SXSW 2024: I Love You Forever

SXSW 2024: I Love You Forever

Straddling the line between romantic comedy and drama thriller, I Love You Forever succeeds in showing just how easy it is to fall into a toxic relationship. Writer-directors Cazzie David and Elisa Kalani open the film with an all too relatable take on modern romance. The digital age hasn’t made dating any easier—Mackenzie (Sofia Black-D'Elia) is in a go-nowhere casual relationship with a “human vape pen,” and her friends Lucas (Jon Rudnitsky) and Ally (co-writer/director David) aren’t having much like on dating apps. All of them have their own misgivings about finding “the one.” At Ally’s birthday party, though, a classic rom-com meet-cute happens when Mackenzie runs into handsome TV reporter Finn (Ray Nicholson). They fall head-over-heels for each other very quickly—we’ve seen this set-up time and time again. These two are meant to be together, right? And we should be rooting for them to be together for the next 90 minutes no matter what happens, right? I Love You Forever smartly takes those expectations and challenges its audience with what romance really means in a fraught relationship.

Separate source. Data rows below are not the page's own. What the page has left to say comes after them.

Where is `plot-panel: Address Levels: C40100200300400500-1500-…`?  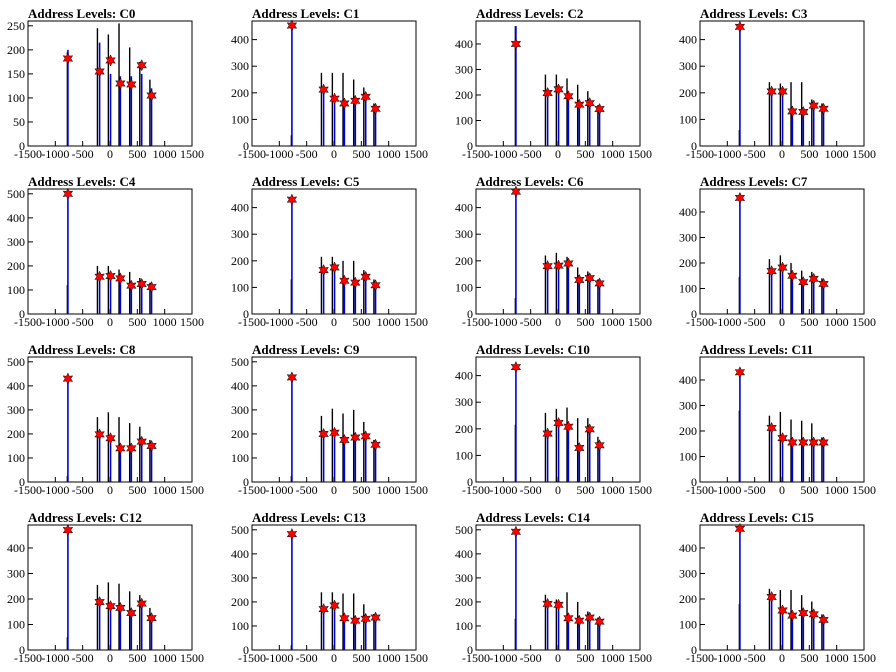
plot-panel: Address Levels: C40100200300400500-1500-… is located at coordinates (106, 252).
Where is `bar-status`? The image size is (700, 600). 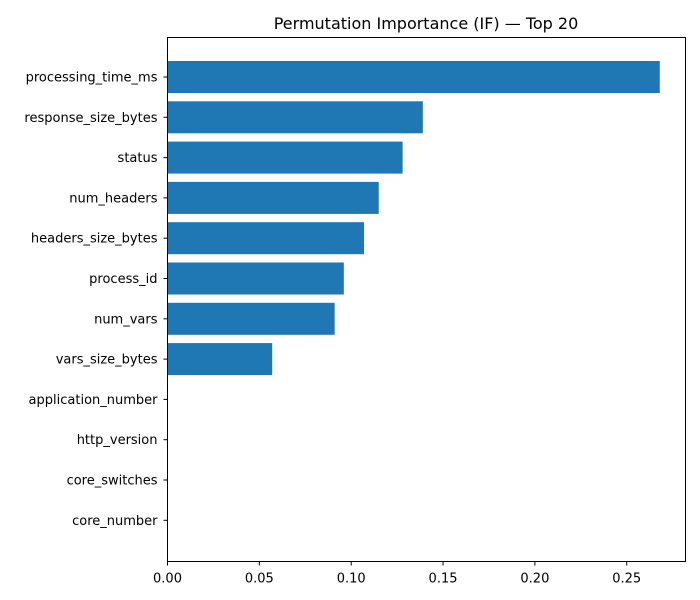
bar-status is located at coordinates (285, 158).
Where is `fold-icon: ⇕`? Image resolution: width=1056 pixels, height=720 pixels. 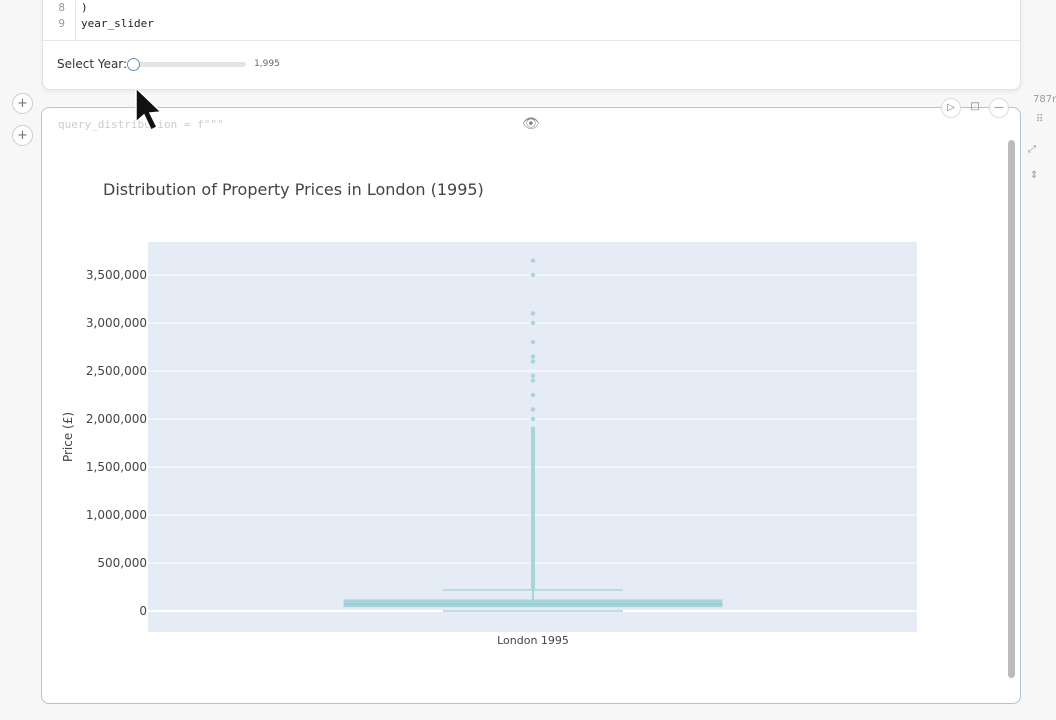
fold-icon: ⇕ is located at coordinates (1034, 176).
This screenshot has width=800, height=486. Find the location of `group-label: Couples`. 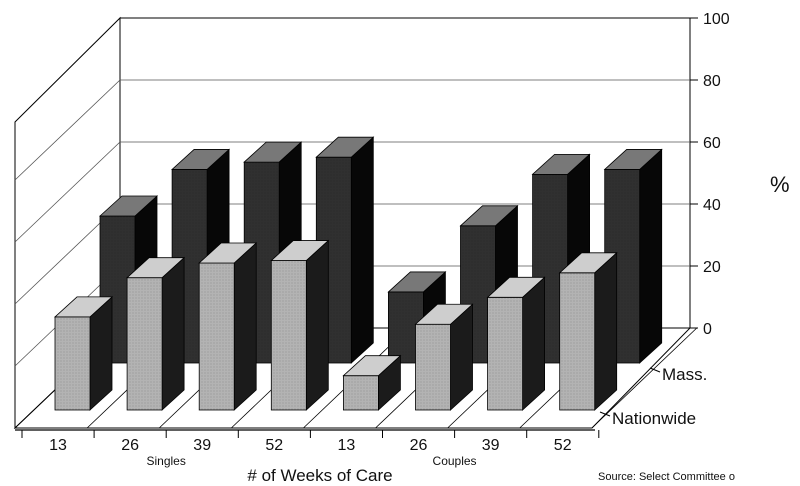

Black-D'Elia’s Mackenzie is a law student with her nose in a book at the start of the film. Once she begins a relationship with Finn, she splits her focus between her career and her new boyfriend. Things unravel once Finn starts to demand more of her attention and Mackenzie can’t juggle it all. Black-D'Elia is perfectly cast as Mackenzie—equally funny and relatable, it’s disheartening to see how the character is treated by Finn as the film progresses. The hopeful spirit of Mackenzie is drained by the time we see her in the film’s final moments. 

The most important element in I Love You Forever is the character of Finn. It feels right to see Mackenzie and Finn together when things are going well. But the red flags start early on—Finn comes on too strong, like buying out an entire restaurant for their first date. Mackenzie can’t help but think the over-the-top actions of Finn come from a place of pure love and affection. It’s worth mentioning Ray Nicholson is the son of Jack Nicholson because it feels like he’s inherited some of his father's natural charisma and scary screen presence. It’s hard to watch sometimes—a key scene, one that shifts the film’s gears from pleasant romance to seat-clutching thriller, features Finn losing his temper when Mackenzie doesn’t respond back right away to his texts and phone calls. 

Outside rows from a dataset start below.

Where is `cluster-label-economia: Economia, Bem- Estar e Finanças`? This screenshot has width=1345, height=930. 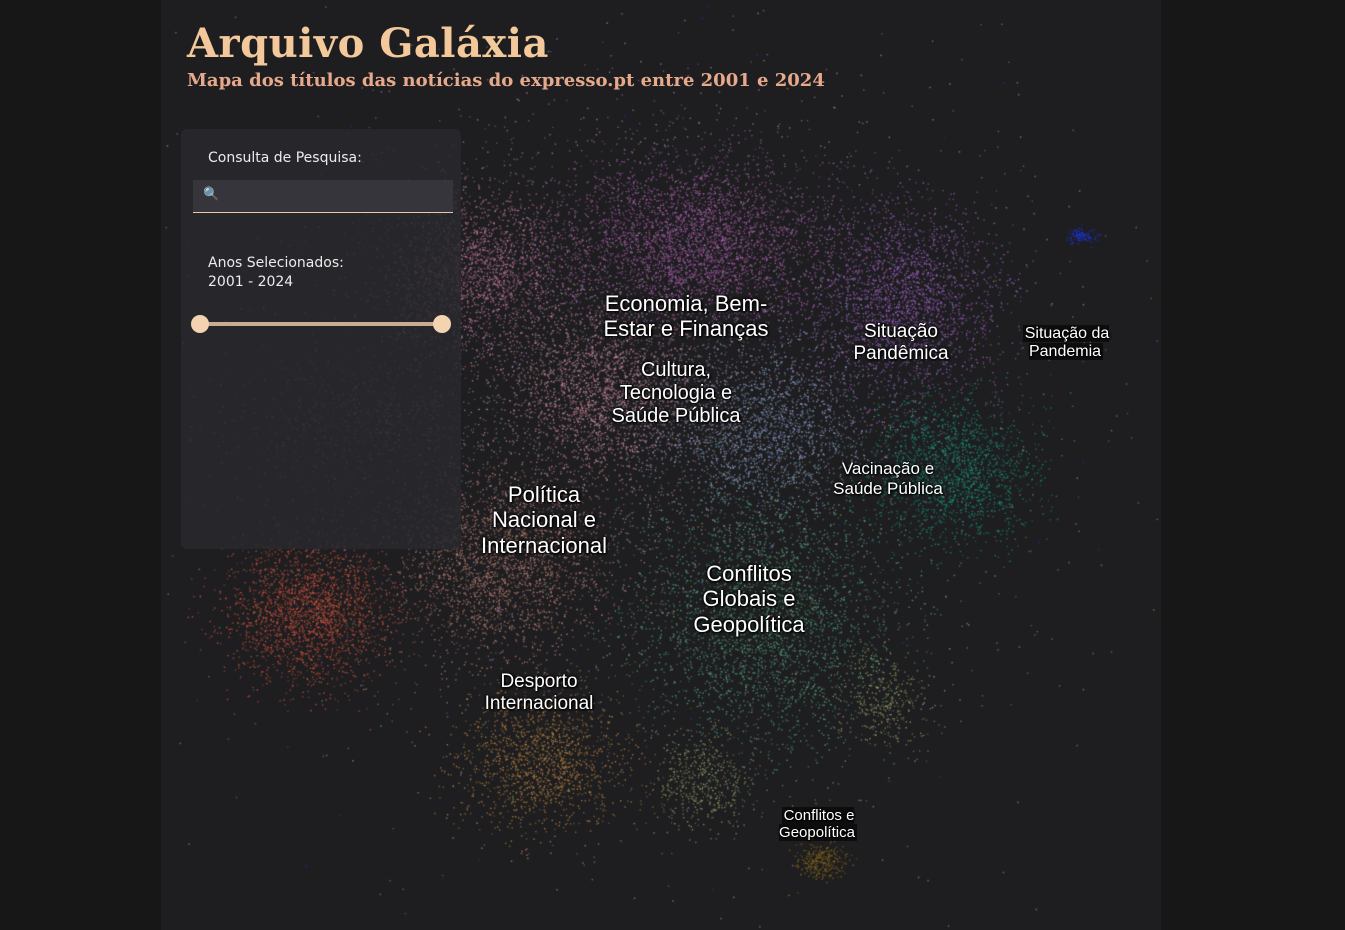
cluster-label-economia: Economia, Bem- Estar e Finanças is located at coordinates (686, 316).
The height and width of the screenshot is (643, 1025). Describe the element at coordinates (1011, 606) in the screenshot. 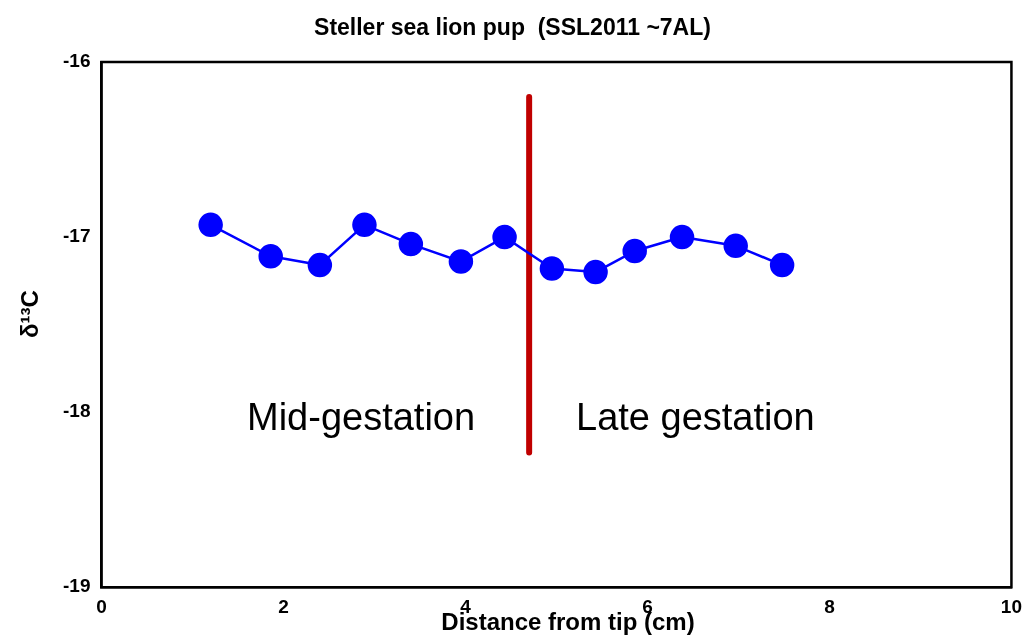

I see `x-tick-label: 10` at that location.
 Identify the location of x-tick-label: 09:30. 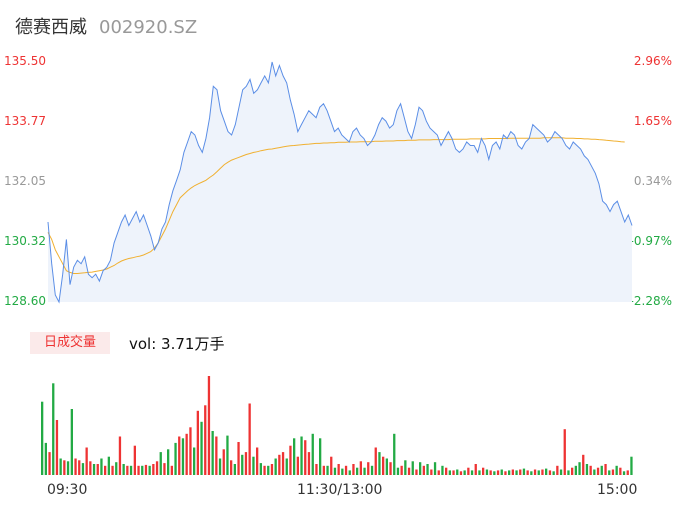
(68, 490).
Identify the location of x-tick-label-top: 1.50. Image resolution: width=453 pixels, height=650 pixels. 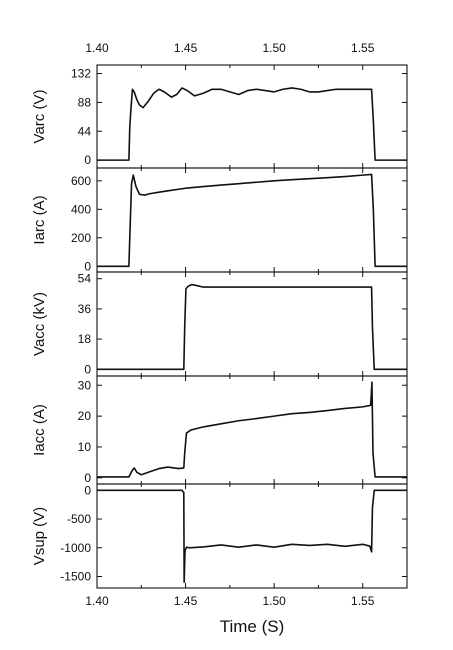
(274, 48).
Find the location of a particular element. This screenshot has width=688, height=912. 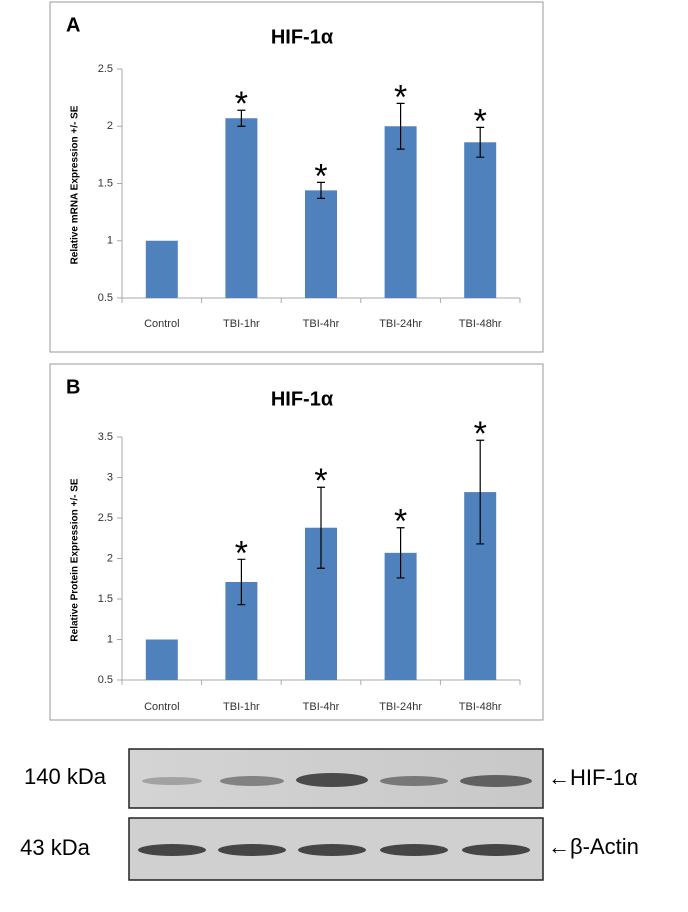

actin-bands is located at coordinates (334, 850).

Sometimes you don’t know whether to laugh or wince each time Finn does or says something vile—Nicholson’s Finn not only emotionally tortures Mackenzie throughout the film, his volatile performance puts the audience through the wringer, too. It’s stomach-churning to see this relationship waver back and forth between sweet romance and bitter fights over text and phone calls mixed with in-person shouting matches. It’s tragic to see Mackenzie going back to Finn over and over and over—it’s the inverse of a rom-com, we don’t want them together as more and more red flags get raised. 

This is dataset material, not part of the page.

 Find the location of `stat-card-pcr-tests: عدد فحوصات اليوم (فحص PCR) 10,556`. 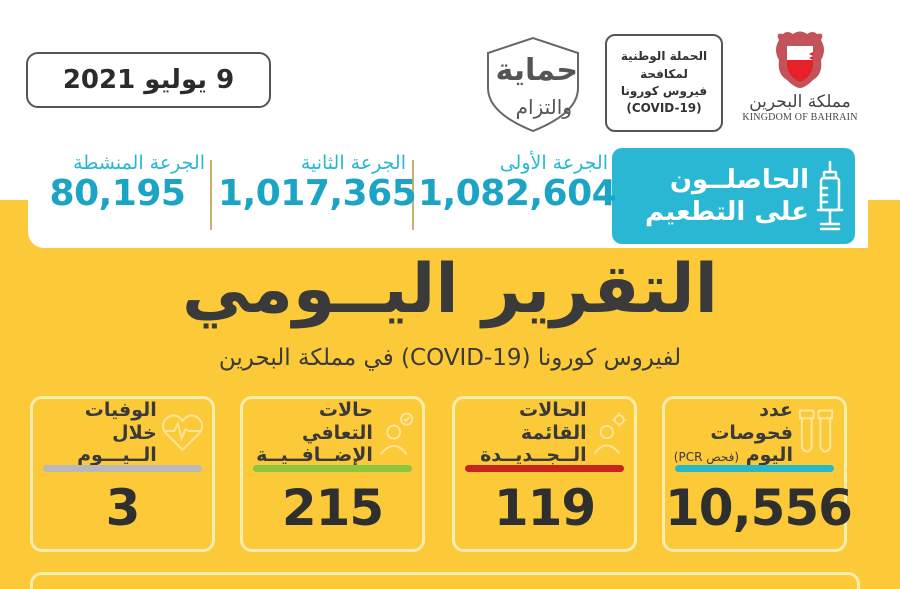

stat-card-pcr-tests: عدد فحوصات اليوم (فحص PCR) 10,556 is located at coordinates (758, 474).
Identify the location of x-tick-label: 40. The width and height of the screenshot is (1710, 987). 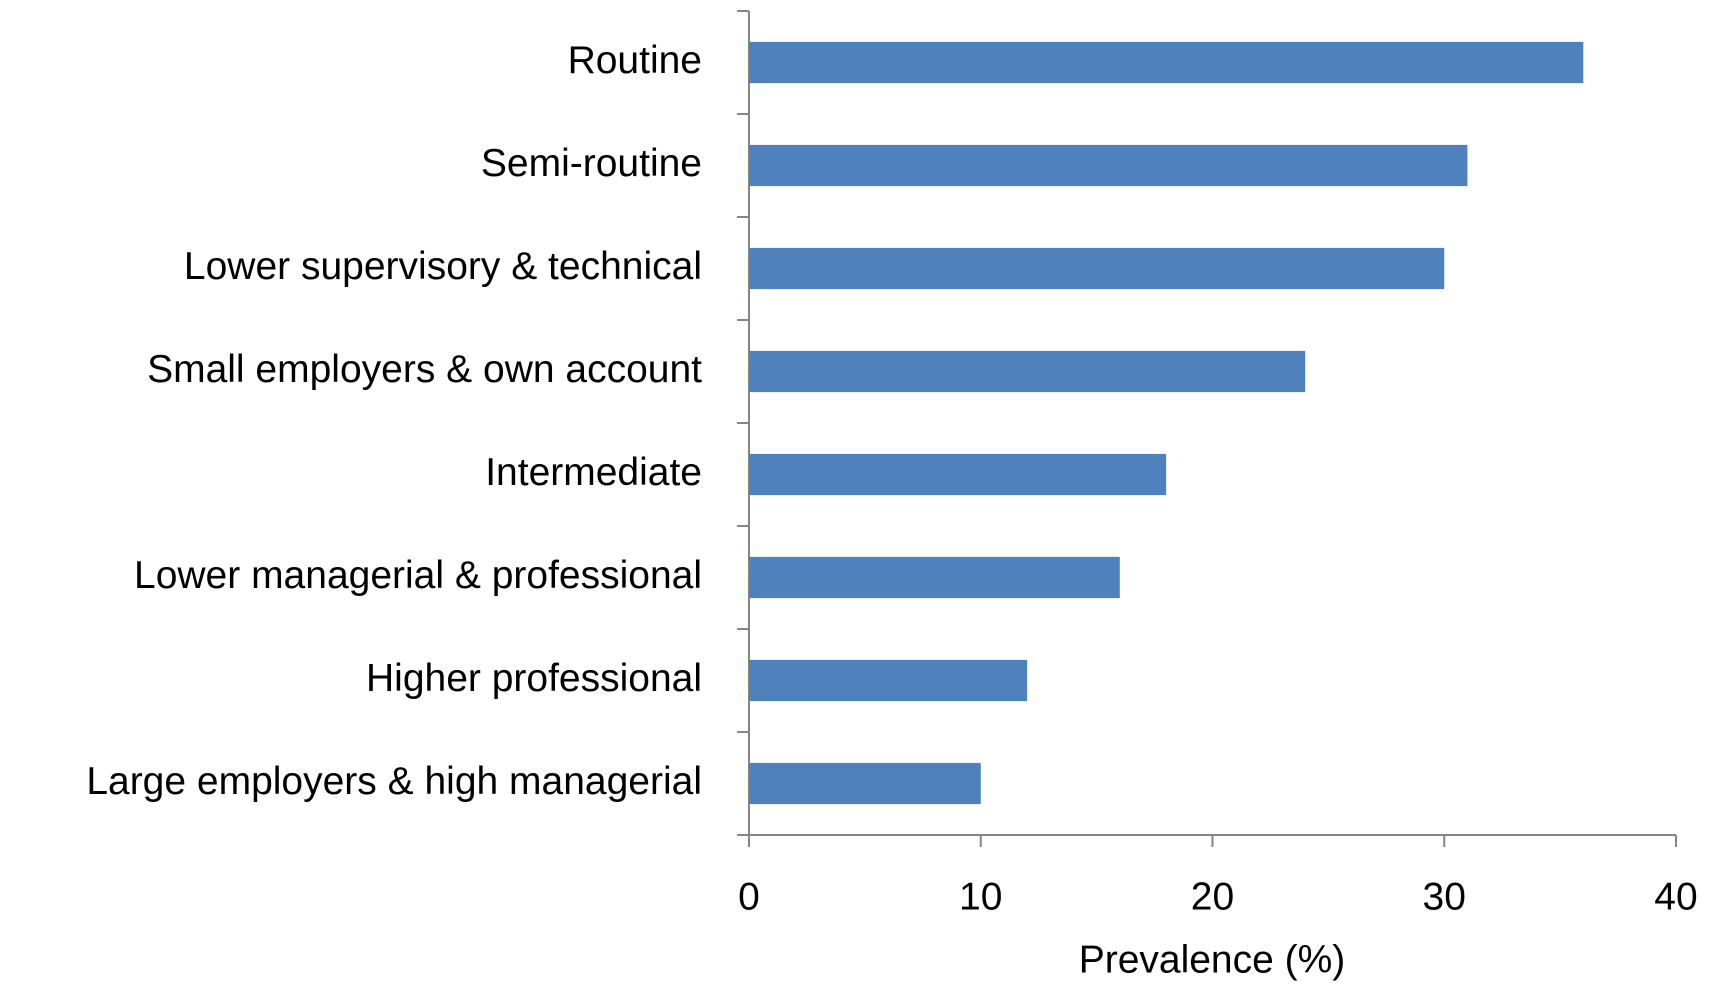
(1676, 896).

Mackenzie’s friends bring some levity to the film—Rudnitsky as lovable dimwit Lucas and David as the listless yet sharp-tongued Ally feel like they’re starring in their own comedy happening alongside the events of I Love You Forever. Sometimes the shifting tone is too drastic, yet it all feels genuine. You can see the seams of the low-budget production at times, but what drives the film is the smart script. If you haven’t been through as toxic a relationship as the one Mackenzie goes through, you more than likely know someone who went through one or is currently experiencing it. I Love You Forever offers a refreshing take on finding love in the digital age, one that reminds its audience that some things are too good to be true.